##### RECORD EXTRACTS #####

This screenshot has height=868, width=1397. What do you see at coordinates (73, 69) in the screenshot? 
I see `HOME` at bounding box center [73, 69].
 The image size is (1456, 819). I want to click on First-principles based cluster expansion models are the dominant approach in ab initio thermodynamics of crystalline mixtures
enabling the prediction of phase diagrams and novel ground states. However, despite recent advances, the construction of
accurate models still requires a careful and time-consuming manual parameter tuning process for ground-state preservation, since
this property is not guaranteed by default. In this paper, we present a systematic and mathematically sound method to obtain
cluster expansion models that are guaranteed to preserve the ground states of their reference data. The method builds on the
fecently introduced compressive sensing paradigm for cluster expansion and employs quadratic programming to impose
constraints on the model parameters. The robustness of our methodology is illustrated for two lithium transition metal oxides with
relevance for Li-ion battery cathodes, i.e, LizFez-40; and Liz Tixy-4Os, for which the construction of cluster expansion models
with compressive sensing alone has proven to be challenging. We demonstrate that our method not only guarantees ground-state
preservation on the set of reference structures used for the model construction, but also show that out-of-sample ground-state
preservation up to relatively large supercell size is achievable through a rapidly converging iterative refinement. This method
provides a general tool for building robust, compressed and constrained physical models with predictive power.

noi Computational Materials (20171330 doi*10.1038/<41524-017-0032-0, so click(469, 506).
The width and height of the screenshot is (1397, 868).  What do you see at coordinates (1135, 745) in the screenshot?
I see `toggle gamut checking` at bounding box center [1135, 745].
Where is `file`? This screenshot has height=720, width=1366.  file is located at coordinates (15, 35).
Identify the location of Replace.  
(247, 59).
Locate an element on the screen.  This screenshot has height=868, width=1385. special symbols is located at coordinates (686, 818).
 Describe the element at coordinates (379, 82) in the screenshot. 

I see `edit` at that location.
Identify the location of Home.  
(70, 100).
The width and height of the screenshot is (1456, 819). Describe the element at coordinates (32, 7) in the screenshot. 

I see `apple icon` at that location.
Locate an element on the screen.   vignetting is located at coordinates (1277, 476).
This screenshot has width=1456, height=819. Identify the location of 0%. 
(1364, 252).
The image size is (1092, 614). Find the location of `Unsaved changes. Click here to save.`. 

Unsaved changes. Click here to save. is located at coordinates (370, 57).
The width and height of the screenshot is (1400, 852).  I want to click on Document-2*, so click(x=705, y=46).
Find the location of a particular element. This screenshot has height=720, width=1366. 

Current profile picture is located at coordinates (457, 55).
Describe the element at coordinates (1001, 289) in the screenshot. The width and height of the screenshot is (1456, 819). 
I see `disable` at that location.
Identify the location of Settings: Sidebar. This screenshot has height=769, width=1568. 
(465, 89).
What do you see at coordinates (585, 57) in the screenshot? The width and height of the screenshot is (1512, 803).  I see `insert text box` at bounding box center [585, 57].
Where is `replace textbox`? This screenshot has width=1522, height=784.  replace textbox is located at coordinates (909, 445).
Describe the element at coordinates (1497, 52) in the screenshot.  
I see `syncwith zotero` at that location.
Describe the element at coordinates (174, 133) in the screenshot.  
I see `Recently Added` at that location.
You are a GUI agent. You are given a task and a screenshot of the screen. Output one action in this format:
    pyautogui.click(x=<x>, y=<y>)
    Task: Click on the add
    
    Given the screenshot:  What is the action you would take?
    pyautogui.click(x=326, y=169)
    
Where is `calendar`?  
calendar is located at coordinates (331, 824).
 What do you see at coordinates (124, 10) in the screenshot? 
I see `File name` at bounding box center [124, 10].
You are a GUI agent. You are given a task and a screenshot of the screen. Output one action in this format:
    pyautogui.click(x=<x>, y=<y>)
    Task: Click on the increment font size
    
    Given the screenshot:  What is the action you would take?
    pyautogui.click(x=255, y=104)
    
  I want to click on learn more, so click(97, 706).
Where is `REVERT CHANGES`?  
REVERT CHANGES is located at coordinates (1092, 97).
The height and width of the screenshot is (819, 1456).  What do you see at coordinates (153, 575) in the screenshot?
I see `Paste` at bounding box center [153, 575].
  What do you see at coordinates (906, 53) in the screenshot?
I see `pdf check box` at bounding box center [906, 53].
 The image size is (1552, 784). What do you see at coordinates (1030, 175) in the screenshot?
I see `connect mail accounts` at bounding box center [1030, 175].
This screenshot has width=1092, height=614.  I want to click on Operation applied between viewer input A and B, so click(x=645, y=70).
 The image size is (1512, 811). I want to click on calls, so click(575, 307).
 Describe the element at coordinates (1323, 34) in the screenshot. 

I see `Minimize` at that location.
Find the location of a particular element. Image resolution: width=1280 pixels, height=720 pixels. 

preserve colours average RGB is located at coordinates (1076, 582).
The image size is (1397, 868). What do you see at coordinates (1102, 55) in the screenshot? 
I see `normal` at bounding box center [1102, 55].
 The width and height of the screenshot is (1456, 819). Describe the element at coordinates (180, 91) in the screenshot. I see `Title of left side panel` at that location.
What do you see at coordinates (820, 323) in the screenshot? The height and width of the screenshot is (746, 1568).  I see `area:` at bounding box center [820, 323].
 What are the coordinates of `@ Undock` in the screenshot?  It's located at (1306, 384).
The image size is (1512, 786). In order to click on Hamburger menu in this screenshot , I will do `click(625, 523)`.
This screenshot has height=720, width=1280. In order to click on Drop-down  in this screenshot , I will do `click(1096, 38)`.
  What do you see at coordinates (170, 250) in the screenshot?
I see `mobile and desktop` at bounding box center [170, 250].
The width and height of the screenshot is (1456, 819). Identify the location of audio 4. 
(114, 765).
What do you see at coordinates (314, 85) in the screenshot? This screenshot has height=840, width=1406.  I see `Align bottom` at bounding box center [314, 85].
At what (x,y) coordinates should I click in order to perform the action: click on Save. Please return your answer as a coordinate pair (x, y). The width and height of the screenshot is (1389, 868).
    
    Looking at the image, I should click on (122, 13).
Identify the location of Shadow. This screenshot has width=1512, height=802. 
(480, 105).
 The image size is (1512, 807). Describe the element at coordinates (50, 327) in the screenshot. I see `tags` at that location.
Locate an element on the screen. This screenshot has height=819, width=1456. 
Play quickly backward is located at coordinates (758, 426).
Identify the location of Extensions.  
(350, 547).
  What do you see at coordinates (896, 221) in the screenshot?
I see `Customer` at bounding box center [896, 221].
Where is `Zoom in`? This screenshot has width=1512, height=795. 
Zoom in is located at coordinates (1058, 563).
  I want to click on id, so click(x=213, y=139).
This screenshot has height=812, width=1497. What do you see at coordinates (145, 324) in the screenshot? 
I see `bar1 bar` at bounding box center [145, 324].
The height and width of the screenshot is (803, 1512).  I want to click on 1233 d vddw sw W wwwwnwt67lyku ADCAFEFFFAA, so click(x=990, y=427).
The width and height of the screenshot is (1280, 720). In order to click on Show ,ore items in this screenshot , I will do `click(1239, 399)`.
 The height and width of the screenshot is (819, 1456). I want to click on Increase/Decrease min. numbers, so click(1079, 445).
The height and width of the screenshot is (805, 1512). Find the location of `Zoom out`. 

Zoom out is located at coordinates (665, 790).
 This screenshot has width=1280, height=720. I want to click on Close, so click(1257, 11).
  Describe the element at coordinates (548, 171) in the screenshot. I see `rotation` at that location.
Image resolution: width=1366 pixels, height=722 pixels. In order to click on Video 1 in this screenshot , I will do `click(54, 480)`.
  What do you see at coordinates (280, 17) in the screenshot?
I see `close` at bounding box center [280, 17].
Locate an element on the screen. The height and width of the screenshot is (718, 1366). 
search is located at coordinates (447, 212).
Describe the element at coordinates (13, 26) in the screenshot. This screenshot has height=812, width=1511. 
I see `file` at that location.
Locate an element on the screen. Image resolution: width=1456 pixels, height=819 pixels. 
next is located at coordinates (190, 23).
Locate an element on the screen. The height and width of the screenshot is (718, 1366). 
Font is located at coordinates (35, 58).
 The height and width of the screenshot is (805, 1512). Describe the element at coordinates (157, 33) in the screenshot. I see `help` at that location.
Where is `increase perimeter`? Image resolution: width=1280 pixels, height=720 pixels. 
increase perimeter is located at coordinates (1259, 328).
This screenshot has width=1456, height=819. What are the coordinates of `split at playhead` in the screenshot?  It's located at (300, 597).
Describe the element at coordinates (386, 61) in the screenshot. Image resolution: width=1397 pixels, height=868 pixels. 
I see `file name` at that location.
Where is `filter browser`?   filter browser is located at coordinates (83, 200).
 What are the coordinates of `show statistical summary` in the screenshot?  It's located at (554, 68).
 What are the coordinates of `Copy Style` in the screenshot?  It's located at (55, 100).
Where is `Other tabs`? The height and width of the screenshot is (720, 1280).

#####

** STATED PROBLEM **
Output the part that opens with the line containing "Identify the location of Shadow." and closes with the line containing "(350, 547)." as a Markdown table with the columns Row and Line, numbering each line and omitting blank ones.

** TASK OUTPUT **
| Row | Line |
|---|---|
| 1 | Identify the location of Shadow. This screenshot has width=1512, height=802.  |
| 2 | (480, 105). |
| 3 |  The image size is (1512, 807). Describe the element at coordinates (50, 327) in the screenshot. I see `tags` at that location. |
| 4 | Locate an element on the screen. This screenshot has height=819, width=1456.  |
| 5 | Play quickly backward is located at coordinates (758, 426). |
| 6 | Identify the location of Extensions.   |
| 7 | (350, 547). |